▶ **PROBLEM DETAILS**:
Below are the entries; return every line among them that holds the word "width".

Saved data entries
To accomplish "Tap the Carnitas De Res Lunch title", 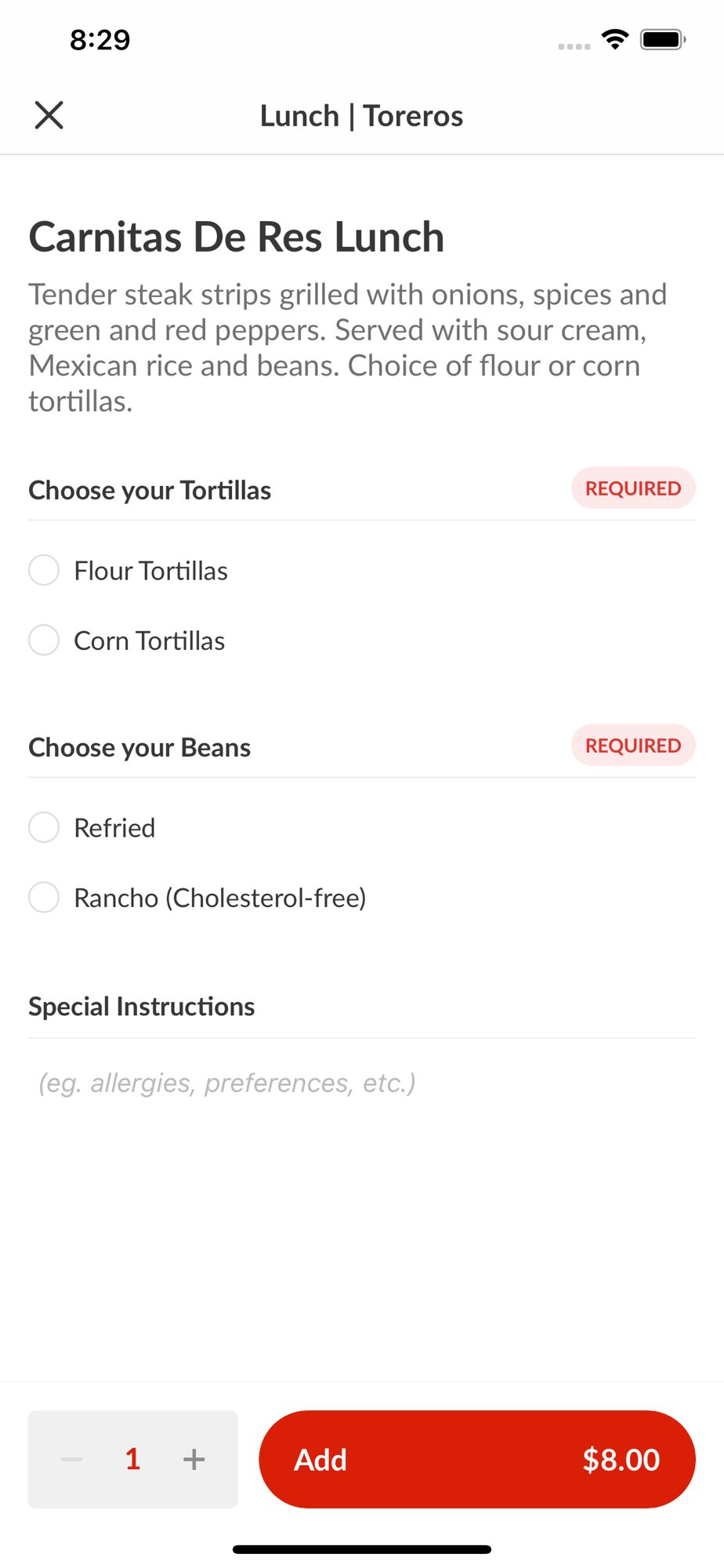I will [237, 237].
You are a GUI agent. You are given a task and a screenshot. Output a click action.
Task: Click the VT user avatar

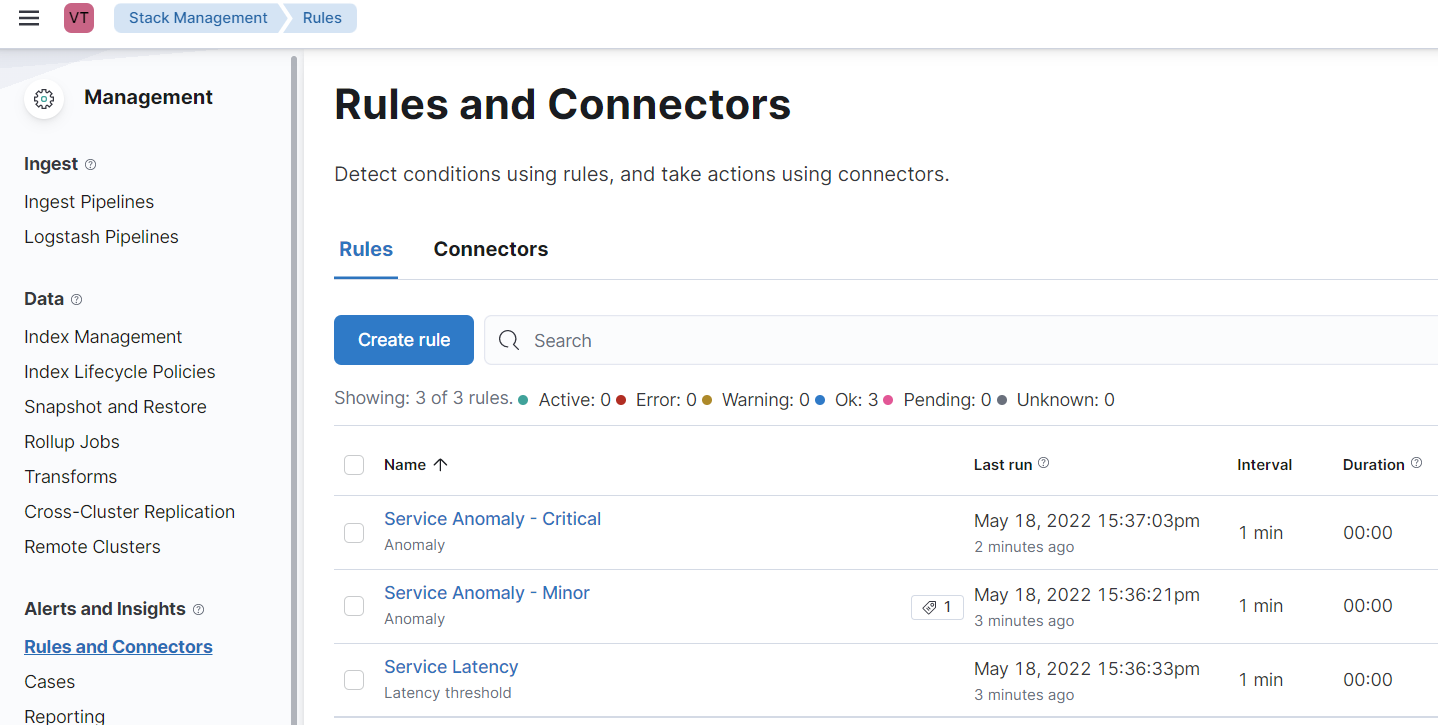[x=78, y=17]
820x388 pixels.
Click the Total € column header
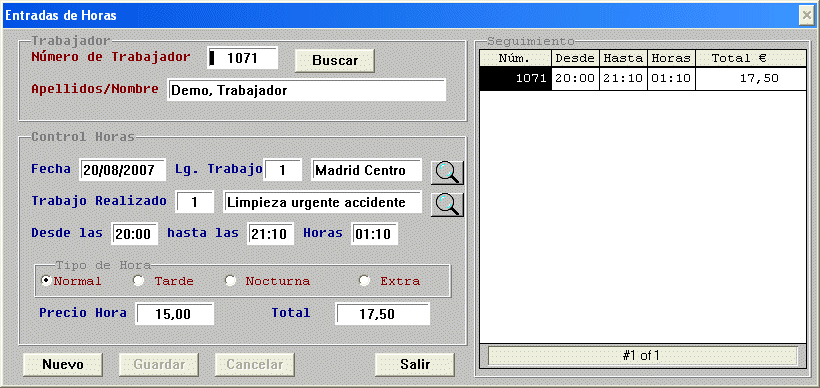[x=750, y=58]
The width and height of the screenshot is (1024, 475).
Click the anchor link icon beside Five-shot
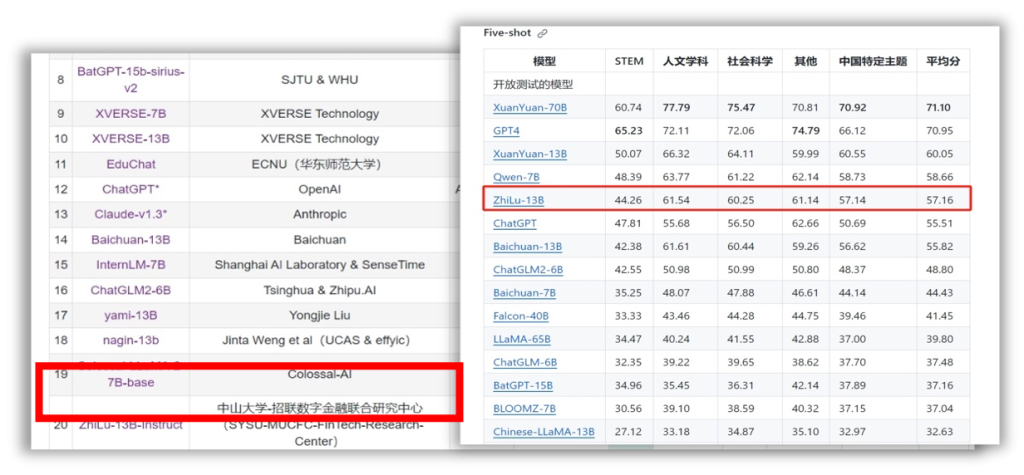click(543, 33)
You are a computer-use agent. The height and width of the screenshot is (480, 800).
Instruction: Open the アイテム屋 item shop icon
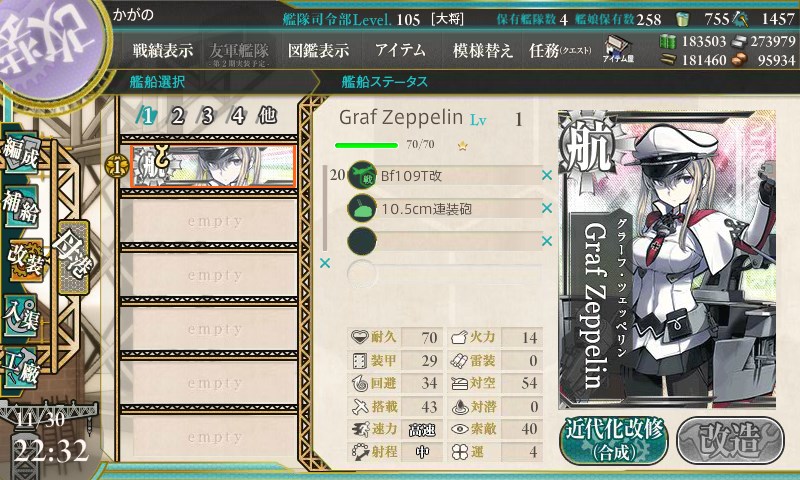(618, 49)
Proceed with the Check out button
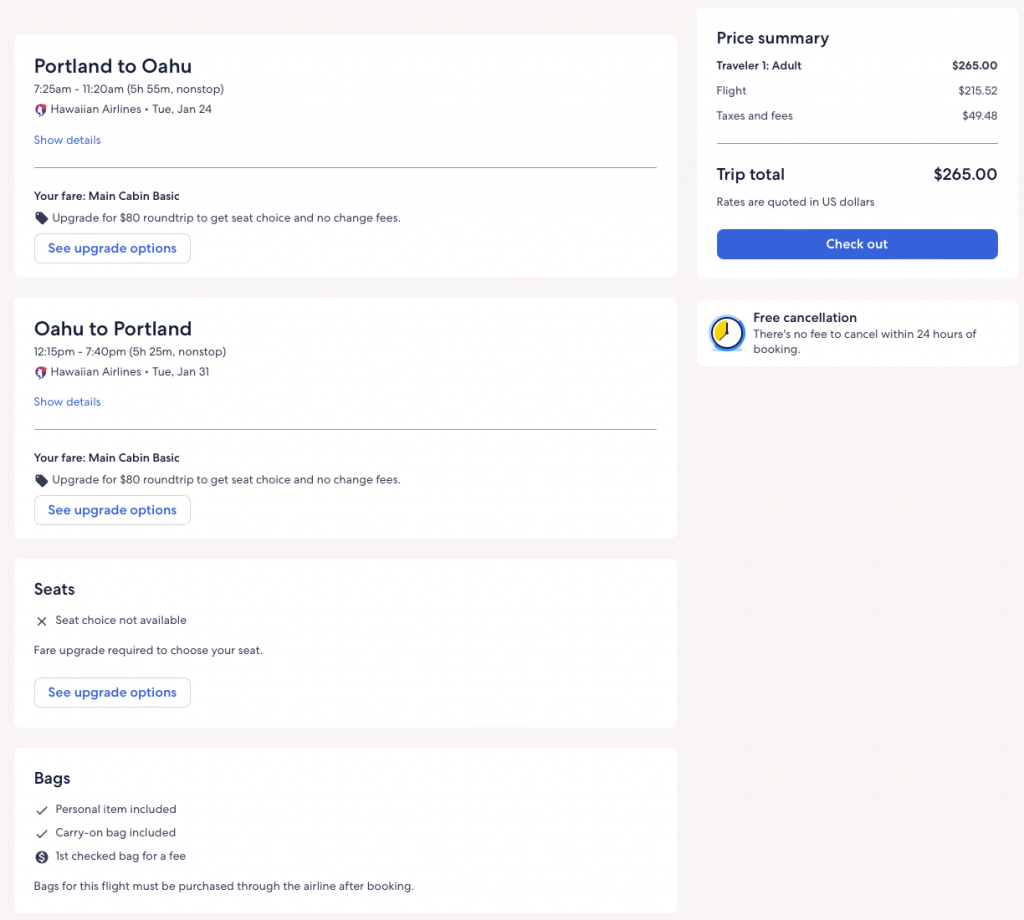 pos(857,244)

▶ **EXERCISE SOLUTION**:
The width and height of the screenshot is (1024, 475).
You are a computer-use agent. The height and width of the screenshot is (480, 800).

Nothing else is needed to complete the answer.